> EXERCISE INSTRUCTIONS: Each line starting at the one that contains "Tick the select-all checkbox in table header" and ending at the one that contains "Task: Click the HIGH badge for BEMACS" must be returned exactly, and the rest of the listing is left out.

> PROVIDED RECORDS:
......

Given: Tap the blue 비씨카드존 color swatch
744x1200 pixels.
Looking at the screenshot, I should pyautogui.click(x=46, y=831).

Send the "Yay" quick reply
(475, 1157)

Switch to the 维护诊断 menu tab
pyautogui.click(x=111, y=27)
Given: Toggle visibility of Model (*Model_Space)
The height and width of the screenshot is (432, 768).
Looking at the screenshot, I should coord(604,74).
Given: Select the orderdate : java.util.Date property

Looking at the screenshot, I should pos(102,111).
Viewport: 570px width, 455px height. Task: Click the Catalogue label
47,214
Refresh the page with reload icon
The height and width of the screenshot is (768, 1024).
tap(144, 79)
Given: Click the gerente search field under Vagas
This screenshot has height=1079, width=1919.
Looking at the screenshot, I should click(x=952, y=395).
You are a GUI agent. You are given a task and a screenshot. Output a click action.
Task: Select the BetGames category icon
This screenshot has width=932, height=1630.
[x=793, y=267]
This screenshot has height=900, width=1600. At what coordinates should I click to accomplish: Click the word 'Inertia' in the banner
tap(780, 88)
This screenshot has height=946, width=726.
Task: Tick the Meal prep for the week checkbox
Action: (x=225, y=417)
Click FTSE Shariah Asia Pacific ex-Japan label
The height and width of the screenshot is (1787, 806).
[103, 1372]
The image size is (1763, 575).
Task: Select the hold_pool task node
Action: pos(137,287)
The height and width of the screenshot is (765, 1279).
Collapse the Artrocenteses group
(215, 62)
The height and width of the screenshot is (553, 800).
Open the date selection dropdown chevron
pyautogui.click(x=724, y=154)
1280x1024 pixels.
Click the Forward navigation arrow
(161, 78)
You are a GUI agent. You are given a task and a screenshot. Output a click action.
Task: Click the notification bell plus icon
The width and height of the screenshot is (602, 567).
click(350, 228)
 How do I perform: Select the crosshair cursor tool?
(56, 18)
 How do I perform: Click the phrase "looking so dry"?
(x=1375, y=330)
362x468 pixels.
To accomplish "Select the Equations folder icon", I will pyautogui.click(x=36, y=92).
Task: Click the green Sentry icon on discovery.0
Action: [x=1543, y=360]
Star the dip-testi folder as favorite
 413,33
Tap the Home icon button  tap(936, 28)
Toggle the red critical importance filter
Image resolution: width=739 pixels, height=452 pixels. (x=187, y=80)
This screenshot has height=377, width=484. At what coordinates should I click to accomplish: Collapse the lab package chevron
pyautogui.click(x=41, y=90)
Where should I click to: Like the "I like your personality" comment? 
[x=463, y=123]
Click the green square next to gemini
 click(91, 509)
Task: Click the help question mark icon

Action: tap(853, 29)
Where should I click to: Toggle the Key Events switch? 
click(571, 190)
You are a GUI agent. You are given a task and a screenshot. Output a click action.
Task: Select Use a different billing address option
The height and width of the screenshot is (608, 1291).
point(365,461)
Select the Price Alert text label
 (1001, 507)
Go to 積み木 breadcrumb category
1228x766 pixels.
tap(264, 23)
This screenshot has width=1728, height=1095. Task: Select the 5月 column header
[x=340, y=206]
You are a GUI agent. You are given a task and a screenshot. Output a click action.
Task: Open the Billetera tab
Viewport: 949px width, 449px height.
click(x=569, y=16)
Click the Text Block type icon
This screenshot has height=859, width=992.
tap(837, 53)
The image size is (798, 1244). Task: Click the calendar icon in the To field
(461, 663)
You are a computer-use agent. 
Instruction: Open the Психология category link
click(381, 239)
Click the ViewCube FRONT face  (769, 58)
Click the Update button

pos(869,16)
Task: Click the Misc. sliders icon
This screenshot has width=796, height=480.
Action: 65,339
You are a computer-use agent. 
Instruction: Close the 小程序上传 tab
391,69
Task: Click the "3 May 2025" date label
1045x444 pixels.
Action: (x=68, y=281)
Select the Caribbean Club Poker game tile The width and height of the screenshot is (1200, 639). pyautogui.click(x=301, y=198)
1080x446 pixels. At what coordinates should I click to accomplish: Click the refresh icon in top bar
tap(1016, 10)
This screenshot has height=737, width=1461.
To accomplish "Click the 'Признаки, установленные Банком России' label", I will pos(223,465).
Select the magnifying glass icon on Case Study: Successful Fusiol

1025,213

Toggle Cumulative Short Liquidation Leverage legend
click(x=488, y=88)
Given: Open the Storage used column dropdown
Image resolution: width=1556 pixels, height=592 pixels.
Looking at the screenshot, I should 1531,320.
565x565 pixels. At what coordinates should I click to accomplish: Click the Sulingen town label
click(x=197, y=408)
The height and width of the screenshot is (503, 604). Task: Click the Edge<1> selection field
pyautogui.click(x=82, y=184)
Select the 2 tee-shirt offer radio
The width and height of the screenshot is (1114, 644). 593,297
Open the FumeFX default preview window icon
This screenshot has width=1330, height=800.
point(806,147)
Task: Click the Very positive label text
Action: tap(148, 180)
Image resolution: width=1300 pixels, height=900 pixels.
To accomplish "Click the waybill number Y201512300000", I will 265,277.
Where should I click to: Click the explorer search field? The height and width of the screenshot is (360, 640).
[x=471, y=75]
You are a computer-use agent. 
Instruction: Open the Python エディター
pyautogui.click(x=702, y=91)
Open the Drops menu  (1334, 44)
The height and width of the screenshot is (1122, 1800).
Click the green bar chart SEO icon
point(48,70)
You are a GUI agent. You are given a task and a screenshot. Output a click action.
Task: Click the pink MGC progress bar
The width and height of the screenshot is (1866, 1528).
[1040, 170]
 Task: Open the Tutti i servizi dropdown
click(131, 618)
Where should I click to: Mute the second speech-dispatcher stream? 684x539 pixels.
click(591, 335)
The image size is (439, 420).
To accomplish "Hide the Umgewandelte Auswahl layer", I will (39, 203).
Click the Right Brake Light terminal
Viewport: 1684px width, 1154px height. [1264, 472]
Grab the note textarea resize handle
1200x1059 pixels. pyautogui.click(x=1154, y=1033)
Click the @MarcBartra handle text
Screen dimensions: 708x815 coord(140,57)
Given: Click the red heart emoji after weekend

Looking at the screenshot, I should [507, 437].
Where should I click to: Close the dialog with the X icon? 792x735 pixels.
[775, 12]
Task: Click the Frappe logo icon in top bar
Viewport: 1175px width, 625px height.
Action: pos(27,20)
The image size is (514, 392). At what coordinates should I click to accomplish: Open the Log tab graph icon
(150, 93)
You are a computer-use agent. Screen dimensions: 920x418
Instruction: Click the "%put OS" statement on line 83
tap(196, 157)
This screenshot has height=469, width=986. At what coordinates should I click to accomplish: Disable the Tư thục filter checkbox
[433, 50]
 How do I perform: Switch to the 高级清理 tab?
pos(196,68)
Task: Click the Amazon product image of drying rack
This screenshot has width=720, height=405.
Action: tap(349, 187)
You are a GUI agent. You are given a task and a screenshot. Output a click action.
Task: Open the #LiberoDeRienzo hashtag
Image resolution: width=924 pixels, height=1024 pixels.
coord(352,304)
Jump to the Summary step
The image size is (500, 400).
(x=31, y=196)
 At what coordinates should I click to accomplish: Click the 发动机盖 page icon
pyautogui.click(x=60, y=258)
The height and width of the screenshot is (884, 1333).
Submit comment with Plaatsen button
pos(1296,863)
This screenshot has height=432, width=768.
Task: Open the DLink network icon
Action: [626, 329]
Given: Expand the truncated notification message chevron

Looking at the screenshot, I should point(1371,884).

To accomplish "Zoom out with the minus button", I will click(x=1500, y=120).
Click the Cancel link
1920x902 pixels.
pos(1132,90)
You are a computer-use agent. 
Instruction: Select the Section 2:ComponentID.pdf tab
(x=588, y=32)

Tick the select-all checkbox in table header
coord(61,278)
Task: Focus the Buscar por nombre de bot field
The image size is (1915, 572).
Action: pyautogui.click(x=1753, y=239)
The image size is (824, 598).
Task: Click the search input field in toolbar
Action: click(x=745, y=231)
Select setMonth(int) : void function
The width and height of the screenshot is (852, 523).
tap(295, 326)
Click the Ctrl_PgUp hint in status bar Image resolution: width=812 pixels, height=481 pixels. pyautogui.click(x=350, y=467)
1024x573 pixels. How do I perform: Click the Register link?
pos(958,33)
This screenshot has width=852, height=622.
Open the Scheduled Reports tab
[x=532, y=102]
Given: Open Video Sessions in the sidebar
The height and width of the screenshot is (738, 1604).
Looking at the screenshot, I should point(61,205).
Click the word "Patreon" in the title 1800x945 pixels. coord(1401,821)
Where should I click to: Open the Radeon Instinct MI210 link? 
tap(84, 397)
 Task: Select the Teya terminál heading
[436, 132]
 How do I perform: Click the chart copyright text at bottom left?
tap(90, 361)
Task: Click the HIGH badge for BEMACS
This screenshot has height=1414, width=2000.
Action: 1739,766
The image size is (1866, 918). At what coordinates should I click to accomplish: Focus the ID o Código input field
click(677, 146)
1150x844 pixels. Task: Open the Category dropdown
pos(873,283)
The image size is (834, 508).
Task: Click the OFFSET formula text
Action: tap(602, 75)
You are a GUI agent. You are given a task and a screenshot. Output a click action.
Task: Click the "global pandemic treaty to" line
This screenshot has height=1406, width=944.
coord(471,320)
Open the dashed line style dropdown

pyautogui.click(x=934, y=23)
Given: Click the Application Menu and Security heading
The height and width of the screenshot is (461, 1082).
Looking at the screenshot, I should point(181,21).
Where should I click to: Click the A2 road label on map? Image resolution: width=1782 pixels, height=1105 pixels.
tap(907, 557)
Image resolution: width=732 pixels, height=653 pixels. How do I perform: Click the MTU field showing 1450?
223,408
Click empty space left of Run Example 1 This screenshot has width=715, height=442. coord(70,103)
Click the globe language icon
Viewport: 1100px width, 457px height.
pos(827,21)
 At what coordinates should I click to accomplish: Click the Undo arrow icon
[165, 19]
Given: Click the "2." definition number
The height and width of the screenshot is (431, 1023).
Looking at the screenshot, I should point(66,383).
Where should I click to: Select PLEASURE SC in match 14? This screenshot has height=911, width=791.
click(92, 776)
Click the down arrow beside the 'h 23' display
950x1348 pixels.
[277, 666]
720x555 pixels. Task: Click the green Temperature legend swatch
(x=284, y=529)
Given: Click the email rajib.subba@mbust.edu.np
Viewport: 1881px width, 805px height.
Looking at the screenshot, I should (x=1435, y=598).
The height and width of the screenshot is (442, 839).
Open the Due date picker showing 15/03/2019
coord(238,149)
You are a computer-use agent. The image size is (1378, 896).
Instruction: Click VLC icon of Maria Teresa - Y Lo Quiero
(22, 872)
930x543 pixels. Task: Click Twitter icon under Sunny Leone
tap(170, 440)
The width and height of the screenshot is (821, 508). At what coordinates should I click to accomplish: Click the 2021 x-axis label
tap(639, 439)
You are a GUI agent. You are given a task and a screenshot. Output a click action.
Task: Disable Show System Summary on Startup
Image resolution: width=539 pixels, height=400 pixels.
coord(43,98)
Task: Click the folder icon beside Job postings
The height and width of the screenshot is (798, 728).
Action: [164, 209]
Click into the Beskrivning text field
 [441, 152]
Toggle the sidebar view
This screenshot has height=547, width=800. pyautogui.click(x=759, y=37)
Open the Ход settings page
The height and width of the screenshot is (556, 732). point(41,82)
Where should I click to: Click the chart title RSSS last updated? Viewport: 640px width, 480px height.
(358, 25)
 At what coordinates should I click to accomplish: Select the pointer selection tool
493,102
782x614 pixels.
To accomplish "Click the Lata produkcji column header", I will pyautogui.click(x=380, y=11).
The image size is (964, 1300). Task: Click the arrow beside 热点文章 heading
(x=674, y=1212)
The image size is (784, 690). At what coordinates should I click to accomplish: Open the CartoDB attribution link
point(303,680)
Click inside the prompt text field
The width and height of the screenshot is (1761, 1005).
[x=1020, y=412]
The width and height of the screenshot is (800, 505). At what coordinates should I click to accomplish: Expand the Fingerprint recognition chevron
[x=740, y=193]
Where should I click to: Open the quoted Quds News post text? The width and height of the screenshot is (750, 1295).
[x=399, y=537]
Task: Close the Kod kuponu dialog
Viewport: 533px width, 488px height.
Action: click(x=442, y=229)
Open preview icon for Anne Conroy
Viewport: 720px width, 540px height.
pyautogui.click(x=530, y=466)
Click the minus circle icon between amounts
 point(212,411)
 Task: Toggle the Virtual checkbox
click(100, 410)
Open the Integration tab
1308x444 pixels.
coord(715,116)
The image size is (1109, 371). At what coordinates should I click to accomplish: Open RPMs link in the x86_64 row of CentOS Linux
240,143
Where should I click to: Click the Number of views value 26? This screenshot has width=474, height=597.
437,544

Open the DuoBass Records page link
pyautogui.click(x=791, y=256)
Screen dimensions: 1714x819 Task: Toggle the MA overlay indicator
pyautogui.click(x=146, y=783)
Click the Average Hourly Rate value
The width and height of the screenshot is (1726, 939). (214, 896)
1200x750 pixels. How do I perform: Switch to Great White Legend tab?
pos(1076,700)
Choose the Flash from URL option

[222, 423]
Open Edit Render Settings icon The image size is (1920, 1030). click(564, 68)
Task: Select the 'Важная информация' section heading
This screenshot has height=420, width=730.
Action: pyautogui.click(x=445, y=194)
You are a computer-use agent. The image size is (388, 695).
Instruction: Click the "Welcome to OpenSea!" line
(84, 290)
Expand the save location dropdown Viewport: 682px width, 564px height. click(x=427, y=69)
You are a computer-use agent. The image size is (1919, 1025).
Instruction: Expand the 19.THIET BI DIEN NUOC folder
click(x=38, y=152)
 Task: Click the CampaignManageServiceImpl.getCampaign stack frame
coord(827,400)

......

> YOUR SOLUTION:
Tick the select-all checkbox in table header
coord(61,278)
Task: Focus the Buscar por nombre de bot field
The image size is (1915, 572).
Action: pyautogui.click(x=1753, y=239)
The image size is (824, 598).
Task: Click the search input field in toolbar
Action: click(x=745, y=231)
Select setMonth(int) : void function
The width and height of the screenshot is (852, 523).
tap(295, 326)
Click the Ctrl_PgUp hint in status bar Image resolution: width=812 pixels, height=481 pixels. pyautogui.click(x=350, y=467)
1024x573 pixels. How do I perform: Click the Register link?
pos(958,33)
This screenshot has width=852, height=622.
Open the Scheduled Reports tab
[x=532, y=102]
Given: Open Video Sessions in the sidebar
The height and width of the screenshot is (738, 1604).
Looking at the screenshot, I should point(61,205).
Click the word "Patreon" in the title 1800x945 pixels. coord(1401,821)
Where should I click to: Open the Radeon Instinct MI210 link? 
tap(84, 397)
 Task: Select the Teya terminál heading
[436, 132]
 How do I perform: Click the chart copyright text at bottom left?
tap(90, 361)
Task: Click the HIGH badge for BEMACS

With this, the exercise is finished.